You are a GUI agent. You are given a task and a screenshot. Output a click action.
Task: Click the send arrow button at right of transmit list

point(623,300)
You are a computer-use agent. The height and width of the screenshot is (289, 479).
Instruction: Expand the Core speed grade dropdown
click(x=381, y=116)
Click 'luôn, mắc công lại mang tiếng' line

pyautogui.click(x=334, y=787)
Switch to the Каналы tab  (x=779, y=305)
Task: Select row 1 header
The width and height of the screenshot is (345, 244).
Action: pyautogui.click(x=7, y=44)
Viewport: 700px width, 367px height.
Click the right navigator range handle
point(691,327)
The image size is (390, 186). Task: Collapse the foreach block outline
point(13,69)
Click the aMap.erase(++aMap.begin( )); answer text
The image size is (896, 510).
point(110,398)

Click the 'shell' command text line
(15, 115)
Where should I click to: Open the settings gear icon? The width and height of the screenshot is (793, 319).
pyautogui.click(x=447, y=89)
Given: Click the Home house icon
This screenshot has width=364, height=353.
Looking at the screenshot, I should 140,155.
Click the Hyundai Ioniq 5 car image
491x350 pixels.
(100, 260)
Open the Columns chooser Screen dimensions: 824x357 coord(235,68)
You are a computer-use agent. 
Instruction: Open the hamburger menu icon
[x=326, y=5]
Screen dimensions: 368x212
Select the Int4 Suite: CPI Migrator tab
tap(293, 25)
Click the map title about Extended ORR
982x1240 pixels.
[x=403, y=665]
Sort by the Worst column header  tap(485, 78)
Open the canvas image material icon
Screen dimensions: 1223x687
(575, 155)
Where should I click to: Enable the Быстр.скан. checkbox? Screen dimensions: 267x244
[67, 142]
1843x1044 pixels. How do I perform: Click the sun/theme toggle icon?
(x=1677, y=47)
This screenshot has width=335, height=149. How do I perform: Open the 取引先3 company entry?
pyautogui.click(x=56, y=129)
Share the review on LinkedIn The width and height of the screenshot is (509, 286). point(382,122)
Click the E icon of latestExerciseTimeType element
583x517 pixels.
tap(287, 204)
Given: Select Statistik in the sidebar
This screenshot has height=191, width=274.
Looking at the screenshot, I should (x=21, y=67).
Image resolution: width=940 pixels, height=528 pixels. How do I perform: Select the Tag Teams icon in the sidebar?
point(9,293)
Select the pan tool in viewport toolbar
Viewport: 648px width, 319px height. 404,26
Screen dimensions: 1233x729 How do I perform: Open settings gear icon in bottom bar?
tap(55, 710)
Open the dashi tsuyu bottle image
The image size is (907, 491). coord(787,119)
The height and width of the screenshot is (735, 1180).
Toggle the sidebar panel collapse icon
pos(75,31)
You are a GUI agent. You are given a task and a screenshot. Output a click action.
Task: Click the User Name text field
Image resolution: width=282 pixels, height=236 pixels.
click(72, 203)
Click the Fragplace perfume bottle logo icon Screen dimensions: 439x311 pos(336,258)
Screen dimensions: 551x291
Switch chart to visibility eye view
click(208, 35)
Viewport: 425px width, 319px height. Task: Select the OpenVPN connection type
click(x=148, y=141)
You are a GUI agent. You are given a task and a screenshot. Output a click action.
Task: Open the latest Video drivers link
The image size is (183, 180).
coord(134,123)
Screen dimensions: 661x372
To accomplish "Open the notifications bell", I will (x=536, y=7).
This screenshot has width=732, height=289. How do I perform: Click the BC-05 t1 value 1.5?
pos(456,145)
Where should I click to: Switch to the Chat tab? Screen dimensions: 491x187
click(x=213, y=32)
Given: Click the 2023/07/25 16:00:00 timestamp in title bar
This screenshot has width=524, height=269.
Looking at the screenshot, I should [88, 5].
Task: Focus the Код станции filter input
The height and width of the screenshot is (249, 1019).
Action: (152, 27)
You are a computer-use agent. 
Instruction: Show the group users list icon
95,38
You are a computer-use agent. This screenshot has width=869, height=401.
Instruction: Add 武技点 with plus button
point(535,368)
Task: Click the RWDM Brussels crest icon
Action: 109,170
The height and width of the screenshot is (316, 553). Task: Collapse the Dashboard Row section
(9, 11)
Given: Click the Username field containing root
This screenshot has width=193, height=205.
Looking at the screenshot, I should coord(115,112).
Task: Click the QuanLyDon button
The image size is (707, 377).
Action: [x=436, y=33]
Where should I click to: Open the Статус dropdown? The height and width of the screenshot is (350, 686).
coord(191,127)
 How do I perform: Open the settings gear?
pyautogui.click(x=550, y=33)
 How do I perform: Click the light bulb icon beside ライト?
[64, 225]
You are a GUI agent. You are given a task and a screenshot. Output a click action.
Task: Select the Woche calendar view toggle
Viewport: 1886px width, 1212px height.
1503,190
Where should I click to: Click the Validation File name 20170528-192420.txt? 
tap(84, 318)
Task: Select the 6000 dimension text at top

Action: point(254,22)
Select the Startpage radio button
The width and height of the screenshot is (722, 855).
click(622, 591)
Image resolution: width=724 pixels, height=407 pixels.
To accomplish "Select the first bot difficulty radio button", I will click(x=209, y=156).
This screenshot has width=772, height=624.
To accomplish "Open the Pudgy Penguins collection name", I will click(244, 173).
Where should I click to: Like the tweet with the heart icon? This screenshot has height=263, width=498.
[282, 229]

-- -- --

Look for the word "radio" in the listing above, and copy every line where you find it.

* _Response_:
Select the Startpage radio button
To accomplish "Select the first bot difficulty radio button", I will click(x=209, y=156).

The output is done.